In 2009, CCC Medical Devices, a neuromodulation and cardiac IPG design and contract manufacturer based in Uruguay, began evaluating an integrated connector system approach. In early 2010, the company re-examined its old method of dual sourcing for some of its products, and replaced individual seal and contact components with Bal Sears SYGNUS system. Based on its success, CCC is considering the same approach with more IPG designs in the future.

Oscar de Oliveira, an electrical engineer and CCC’s manager of business development, says the switch positively impacted both technology and yield.

“Choosing an integrated seal and contact system enabled us to significantly improve the assembly process,” says Oliveira. “The all-in­ one (SYGNUS) design we use not only ensures electrical insulation between each contact, it also helps eliminate epoxy leakage that could occur during header casting. For us, that’s less costly scrap and better, more productive manufacturing.”

Oliveira adds that an important side benefit of the seal/contact system he’s using (SYGNUS) is its ability to reduce header size.

“The header volume is usually 1/4 to 1/5 of the total IPG volume, so any solution that helps to reduce the header will have an important impact on the IPG size,” Oliveira says. “The system’s compact footprint has helped shrink header volume while keeping a good insulation between contacts.”

For now, at least, this new focus on systemization — especially of the contact/seal variety — is more prevalent among small, agile manufacturers. But it may not be long before even the heavy hitters discover the benefits of specifying prepackaged, pretested connecting solutions for their devices.

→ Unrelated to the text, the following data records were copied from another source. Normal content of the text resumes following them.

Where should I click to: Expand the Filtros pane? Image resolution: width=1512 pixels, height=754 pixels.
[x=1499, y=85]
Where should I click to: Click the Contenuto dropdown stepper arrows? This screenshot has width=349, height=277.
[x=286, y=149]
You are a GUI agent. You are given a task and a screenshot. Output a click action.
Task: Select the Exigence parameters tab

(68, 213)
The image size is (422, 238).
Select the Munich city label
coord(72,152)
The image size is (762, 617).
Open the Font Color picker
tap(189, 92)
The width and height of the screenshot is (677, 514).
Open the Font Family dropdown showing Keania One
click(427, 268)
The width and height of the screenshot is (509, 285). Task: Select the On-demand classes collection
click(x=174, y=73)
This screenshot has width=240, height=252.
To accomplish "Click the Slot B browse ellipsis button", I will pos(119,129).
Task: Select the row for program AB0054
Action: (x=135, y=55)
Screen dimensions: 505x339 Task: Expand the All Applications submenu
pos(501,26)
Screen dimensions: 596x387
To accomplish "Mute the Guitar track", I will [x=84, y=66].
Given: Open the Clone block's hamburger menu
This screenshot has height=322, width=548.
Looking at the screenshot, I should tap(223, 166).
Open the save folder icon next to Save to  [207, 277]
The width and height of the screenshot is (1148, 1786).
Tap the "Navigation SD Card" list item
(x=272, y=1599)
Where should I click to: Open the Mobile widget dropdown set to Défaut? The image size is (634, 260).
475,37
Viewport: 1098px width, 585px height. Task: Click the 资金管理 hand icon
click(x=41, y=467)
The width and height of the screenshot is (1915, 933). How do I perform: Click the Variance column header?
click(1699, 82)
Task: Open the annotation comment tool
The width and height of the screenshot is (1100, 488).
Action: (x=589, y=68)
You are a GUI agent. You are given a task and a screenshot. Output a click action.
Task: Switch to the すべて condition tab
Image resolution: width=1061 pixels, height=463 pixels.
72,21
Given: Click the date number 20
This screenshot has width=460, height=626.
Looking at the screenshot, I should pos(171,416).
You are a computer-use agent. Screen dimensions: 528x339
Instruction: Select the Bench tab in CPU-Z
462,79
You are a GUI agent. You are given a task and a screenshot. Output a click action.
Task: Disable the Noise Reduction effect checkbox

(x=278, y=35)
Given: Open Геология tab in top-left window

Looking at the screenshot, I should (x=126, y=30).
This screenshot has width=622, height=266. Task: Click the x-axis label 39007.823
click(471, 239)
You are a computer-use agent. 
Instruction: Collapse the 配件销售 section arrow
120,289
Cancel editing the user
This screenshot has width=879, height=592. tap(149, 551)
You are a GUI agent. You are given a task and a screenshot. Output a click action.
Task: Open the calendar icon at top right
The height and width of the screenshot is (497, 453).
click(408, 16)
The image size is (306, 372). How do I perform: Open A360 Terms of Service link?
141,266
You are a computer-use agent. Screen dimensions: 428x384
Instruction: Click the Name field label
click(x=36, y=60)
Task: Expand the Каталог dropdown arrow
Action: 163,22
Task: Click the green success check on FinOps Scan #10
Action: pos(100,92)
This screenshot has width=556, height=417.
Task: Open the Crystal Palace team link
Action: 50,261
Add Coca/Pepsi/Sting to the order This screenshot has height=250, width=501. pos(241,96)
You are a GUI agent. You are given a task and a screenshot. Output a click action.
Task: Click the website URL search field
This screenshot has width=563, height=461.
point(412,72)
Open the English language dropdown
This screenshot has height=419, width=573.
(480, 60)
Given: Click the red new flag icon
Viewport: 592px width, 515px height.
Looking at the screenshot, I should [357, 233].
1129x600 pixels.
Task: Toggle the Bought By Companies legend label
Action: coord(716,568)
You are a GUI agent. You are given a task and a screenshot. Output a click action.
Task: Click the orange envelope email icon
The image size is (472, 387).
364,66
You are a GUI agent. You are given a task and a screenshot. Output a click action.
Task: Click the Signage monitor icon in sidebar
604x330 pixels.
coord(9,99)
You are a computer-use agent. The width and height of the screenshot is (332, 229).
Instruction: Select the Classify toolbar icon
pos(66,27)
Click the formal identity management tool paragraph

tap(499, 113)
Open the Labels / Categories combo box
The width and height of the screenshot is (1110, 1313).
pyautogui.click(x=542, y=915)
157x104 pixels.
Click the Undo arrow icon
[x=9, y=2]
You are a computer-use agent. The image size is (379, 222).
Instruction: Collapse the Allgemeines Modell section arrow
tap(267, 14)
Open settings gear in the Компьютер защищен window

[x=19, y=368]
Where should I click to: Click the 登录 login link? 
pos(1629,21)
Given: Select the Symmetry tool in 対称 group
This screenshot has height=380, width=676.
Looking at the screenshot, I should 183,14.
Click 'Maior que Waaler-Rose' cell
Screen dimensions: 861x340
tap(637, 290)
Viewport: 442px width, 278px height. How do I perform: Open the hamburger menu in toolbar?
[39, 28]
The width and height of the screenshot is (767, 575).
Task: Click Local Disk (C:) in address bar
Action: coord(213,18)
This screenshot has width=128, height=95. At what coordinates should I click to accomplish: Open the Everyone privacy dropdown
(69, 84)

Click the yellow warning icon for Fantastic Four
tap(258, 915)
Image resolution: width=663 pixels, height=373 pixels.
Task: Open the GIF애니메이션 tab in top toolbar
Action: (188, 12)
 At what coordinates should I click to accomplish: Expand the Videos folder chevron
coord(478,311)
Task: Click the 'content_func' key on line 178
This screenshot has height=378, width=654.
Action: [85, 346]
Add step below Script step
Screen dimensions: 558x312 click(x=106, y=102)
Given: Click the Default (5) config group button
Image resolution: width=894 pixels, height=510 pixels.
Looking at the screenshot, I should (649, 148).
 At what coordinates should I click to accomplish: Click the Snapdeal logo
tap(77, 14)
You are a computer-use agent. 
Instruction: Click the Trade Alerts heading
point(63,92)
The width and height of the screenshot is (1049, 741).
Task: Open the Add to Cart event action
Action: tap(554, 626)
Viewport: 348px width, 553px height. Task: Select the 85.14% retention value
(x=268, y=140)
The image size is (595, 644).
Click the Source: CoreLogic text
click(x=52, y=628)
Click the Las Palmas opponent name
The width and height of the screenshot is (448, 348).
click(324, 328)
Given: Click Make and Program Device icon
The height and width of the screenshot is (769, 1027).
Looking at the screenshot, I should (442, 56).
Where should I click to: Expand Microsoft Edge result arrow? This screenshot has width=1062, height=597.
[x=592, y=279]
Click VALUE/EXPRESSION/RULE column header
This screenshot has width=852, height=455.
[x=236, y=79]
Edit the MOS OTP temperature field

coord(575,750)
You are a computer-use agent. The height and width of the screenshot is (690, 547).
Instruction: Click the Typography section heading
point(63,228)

“There’s definitely a growing need for this kind of solution,” says Bal Seal Business Development Director David Fogel. “To some companies, especially those facing venture capital deadlines and clinical trial windows, choosing an integrated system provides a level of freedom that could mean the difference between success and failure. Similarly, from a patient ‘s perspective, it might be one of the factors that determine whether or not a breakthrough therapy ever makes it to market.”